What is a Fiscal Health Score?

The Fiscal Health Score is a 0-100 rating (graded A through F) that measures a city's overall financial condition across six weighted factors: budget balance and reserves (25%), debt burden relative to peer cities (20%), pension funding ratio (20%), spending efficiency compared to service quality (15%), revenue diversity (10%), and 3-year fiscal trend direction (10%). A city scoring 80+ earns an A, indicating strong financial management and low fiscal risk. Cities scoring below 40 receive a D or F, flagging structural budget problems, excessive debt, or underfunded pensions that may lead to service cuts or tax increases.

Where does the data come from?

All data comes from public government sources: the U.S. Census Bureau Annual Survey of State and Local Government Finances (the primary source for revenue and expenditure breakdowns), Census ASPEP for government employee payroll and headcount, USASpending.gov for federal grants and contracts flowing to each city, the Public Plans Database maintained by Boston College for pension funding data, and individual city open data portals for detailed department-level spending. We process, normalize, and merge these datasets to create a unified picture of each city's finances that would otherwise require visiting dozens of separate sources.

Which cities are included?

CitySpend covers every incorporated municipality in the United States with a population of 50,000 or more residents, approximately 800 cities across all 50 states. This threshold ensures we have sufficient Census and financial data for meaningful analysis and comparison. Cities are grouped by population tier (50K-100K, 100K-250K, 250K-500K, 500K+) for peer comparisons, so a small city's spending is benchmarked against similarly sized cities rather than major metros. We use the most recent Census population estimates for both filtering and per-capita calculations.

How is spending per capita calculated?

Spending per capita is calculated by dividing a city's total expenditure (or specific department expenditure) by its population. This normalization allows meaningful comparison between cities of very different sizes. A city of 50,000 spending $200 million and a city of 500,000 spending $2 billion both spend $4,000 per capita on government services. We calculate per-capita figures for total spending and for each major department category (police, fire, parks, public works, etc.) so you can see exactly where your city spends more or less than its peers.

Why does pension funding matter for city finances?

Pension obligations are often the largest long-term liability on a city's balance sheet. When a city's pension fund is underfunded (assets are less than the promised future benefits), the city must make larger annual contributions to close the gap, crowding out spending on current services like police, roads, and parks. Cities with severely underfunded pensions, like some that have entered fiscal emergencies, may face pressure to raise taxes, cut services, or reduce benefits. Our Fiscal Health Score weights pension funding at 20% because it is one of the strongest predictors of a city's long-term financial stability.
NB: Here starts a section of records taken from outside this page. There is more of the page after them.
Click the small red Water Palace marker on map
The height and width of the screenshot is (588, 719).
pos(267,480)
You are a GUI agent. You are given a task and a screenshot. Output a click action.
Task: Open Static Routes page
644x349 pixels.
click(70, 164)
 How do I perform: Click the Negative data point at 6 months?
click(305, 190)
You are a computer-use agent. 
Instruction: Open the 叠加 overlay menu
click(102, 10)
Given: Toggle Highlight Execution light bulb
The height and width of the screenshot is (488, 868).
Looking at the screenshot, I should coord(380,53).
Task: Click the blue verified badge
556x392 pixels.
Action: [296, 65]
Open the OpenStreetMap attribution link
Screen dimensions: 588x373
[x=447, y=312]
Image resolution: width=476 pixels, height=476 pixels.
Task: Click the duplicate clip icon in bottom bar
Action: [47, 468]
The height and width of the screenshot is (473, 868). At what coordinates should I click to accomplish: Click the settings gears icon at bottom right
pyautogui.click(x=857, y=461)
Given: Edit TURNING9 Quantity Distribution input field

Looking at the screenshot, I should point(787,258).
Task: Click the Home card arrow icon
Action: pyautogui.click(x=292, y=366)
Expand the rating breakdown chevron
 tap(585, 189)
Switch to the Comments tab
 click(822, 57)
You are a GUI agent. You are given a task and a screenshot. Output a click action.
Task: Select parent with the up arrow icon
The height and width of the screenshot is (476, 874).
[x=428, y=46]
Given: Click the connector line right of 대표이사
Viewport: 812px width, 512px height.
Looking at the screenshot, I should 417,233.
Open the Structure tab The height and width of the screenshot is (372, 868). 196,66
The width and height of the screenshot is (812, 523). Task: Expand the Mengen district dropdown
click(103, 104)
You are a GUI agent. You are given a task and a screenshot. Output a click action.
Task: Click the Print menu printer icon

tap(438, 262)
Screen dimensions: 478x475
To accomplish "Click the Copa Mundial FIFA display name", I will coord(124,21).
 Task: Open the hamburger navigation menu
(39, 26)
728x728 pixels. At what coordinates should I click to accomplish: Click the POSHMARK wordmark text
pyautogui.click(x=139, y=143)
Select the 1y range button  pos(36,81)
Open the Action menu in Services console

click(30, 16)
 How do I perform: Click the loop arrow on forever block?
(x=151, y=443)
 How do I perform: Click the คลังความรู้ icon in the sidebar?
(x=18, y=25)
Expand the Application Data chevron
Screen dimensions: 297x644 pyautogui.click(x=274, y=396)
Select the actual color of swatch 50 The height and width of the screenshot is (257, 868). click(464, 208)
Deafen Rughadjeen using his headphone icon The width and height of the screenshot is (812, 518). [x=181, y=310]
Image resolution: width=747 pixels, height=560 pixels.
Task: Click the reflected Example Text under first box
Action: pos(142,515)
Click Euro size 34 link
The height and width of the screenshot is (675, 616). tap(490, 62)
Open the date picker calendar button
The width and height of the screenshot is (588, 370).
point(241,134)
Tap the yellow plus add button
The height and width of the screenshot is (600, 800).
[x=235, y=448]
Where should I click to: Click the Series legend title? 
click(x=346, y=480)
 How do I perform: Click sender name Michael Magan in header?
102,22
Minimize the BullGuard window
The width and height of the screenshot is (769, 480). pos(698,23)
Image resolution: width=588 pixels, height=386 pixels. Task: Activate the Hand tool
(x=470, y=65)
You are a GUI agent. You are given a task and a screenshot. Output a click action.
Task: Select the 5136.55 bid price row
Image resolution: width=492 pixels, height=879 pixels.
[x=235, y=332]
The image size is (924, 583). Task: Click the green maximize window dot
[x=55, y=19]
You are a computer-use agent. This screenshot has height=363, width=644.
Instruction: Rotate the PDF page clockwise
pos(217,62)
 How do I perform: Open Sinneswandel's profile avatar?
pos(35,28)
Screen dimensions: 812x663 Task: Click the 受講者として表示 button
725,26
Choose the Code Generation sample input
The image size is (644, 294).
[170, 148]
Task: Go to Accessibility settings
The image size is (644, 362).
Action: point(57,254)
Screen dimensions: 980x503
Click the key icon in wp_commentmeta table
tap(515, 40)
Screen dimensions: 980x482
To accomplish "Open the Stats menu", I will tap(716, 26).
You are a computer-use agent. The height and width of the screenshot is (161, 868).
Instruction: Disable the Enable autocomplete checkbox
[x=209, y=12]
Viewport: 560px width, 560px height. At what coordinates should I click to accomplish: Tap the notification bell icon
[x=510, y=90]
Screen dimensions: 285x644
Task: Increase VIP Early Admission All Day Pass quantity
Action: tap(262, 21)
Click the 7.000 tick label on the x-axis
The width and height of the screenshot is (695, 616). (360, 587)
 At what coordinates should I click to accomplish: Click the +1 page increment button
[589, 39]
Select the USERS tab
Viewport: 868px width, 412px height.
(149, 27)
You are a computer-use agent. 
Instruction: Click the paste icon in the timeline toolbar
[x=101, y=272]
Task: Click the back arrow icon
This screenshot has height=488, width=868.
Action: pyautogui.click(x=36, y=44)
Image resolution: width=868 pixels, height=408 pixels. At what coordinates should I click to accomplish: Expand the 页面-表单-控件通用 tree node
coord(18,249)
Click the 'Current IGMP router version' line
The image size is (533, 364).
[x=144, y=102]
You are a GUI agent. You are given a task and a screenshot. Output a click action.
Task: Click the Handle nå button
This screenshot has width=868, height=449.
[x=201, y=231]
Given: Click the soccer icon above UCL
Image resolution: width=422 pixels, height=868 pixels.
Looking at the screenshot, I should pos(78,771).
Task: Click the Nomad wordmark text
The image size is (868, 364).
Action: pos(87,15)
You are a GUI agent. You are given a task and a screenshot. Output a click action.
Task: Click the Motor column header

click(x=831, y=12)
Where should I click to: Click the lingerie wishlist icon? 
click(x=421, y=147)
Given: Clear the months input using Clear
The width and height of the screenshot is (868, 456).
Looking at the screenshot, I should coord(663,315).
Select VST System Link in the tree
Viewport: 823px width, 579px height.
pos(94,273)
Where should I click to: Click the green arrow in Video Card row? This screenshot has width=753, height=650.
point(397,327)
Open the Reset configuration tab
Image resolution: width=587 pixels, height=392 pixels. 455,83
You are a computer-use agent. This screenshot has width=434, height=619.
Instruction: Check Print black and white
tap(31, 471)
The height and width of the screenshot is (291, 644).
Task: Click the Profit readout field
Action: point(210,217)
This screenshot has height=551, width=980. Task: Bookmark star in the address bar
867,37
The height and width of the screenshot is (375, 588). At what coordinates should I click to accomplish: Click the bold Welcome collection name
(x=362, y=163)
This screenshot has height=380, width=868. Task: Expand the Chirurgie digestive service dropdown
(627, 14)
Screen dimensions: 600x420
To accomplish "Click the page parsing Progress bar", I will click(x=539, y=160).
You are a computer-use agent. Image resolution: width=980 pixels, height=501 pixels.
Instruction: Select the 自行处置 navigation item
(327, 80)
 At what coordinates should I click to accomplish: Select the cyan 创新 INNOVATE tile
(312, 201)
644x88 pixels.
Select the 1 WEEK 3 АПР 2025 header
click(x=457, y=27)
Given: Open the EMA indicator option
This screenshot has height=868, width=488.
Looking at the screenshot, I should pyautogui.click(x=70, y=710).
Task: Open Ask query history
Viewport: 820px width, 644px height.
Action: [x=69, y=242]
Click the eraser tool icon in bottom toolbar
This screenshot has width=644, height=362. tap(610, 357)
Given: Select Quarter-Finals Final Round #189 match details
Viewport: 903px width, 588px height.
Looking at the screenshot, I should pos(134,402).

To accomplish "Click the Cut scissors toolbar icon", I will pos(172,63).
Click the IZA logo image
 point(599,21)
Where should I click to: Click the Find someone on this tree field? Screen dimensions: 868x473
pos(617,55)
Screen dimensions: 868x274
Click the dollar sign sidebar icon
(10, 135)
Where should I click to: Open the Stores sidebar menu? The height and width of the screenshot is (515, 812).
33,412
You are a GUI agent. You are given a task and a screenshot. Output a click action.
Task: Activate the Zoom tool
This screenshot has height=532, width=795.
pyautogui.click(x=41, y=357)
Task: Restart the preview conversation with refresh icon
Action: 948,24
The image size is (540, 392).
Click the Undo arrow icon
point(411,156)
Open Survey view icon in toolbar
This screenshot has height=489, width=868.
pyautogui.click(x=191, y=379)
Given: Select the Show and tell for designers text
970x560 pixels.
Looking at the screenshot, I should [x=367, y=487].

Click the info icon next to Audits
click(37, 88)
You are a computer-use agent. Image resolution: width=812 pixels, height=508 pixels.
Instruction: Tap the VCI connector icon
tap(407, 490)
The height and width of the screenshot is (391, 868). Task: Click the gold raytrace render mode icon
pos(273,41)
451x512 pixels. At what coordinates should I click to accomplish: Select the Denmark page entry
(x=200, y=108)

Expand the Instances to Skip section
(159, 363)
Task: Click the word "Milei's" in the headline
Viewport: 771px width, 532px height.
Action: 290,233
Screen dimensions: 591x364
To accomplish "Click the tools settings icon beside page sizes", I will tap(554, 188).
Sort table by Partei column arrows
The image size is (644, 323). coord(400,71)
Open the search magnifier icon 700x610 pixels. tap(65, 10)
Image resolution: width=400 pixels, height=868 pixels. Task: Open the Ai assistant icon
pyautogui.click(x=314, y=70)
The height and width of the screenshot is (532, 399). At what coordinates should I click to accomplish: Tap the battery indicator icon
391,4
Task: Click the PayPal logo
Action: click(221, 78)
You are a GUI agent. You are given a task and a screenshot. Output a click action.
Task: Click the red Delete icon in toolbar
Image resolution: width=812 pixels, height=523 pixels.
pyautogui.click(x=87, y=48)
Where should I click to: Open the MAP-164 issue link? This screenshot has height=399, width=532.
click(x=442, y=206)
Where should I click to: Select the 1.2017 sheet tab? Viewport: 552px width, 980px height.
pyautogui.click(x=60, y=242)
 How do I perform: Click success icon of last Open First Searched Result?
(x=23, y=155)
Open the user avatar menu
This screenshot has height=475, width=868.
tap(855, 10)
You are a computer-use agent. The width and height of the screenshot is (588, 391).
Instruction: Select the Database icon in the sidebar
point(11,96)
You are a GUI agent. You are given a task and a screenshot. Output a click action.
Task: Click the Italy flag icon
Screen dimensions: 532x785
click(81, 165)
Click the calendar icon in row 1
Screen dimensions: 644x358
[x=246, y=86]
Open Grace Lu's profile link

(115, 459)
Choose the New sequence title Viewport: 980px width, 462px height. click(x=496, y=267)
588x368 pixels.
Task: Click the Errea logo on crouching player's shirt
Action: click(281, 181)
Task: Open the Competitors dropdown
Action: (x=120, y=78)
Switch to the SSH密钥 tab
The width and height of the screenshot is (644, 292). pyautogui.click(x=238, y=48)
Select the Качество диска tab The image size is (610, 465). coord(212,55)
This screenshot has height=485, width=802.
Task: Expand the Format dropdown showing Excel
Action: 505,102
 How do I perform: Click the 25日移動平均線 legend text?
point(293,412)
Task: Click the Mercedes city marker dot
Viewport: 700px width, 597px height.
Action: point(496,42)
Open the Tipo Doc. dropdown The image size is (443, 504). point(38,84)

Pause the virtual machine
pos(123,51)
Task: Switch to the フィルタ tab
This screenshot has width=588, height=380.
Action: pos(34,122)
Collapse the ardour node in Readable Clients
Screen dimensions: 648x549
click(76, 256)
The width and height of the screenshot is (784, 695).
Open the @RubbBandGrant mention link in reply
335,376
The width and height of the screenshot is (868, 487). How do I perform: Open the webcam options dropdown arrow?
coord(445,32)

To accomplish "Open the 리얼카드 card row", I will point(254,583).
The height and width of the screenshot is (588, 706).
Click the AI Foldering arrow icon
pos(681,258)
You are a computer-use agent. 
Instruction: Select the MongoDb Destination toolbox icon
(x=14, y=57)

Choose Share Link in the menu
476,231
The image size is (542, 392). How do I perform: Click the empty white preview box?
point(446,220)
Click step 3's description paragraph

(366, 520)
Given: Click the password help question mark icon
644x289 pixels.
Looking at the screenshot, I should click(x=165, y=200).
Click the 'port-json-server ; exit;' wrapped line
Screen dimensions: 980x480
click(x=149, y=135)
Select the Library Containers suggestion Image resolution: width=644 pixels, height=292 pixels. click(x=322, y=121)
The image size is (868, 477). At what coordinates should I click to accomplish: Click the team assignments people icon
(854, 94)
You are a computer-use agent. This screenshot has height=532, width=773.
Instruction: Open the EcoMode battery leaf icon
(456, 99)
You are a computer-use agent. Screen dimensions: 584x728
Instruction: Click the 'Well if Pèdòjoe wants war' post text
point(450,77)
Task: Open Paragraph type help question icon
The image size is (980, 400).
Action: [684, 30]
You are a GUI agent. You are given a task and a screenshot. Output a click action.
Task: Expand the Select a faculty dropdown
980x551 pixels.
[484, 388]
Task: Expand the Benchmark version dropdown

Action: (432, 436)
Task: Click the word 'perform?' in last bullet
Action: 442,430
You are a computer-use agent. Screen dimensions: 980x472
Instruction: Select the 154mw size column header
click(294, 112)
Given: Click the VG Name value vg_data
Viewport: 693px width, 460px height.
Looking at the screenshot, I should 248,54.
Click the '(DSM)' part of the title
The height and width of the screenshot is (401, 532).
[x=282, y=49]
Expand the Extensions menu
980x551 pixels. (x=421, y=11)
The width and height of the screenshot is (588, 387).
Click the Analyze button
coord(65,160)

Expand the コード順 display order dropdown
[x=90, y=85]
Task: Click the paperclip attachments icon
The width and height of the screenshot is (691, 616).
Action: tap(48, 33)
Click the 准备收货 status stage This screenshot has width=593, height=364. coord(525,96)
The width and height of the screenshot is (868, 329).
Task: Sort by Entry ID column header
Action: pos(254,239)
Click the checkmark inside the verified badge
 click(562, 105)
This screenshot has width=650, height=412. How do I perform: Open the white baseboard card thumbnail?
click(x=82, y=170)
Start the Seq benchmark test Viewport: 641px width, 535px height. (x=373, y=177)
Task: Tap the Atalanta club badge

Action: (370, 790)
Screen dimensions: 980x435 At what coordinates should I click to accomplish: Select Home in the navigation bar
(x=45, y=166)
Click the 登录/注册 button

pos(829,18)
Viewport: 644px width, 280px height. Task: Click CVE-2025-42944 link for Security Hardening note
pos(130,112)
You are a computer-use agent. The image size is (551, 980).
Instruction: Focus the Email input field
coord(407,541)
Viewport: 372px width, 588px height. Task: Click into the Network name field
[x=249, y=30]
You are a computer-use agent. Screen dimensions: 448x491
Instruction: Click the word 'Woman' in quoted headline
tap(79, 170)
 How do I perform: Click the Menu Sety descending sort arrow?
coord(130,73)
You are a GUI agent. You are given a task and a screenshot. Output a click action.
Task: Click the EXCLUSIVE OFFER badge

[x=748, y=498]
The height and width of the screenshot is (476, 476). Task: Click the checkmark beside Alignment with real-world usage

What is revenue diversity and why does it matter?

Revenue diversity measures how many different sources a city relies on for income, including property taxes, sales taxes, income taxes, fees, fines, intergovernmental transfers, and utility revenue. Cities that depend heavily on a single revenue source are more vulnerable to economic shocks. For example, a city that gets 70% of revenue from sales tax will see a sharp budget decline during a recession when consumer spending drops. Cities with diversified revenue streams can better absorb downturns because different sources respond differently to economic conditions. Our score rewards cities with balanced revenue portfolios.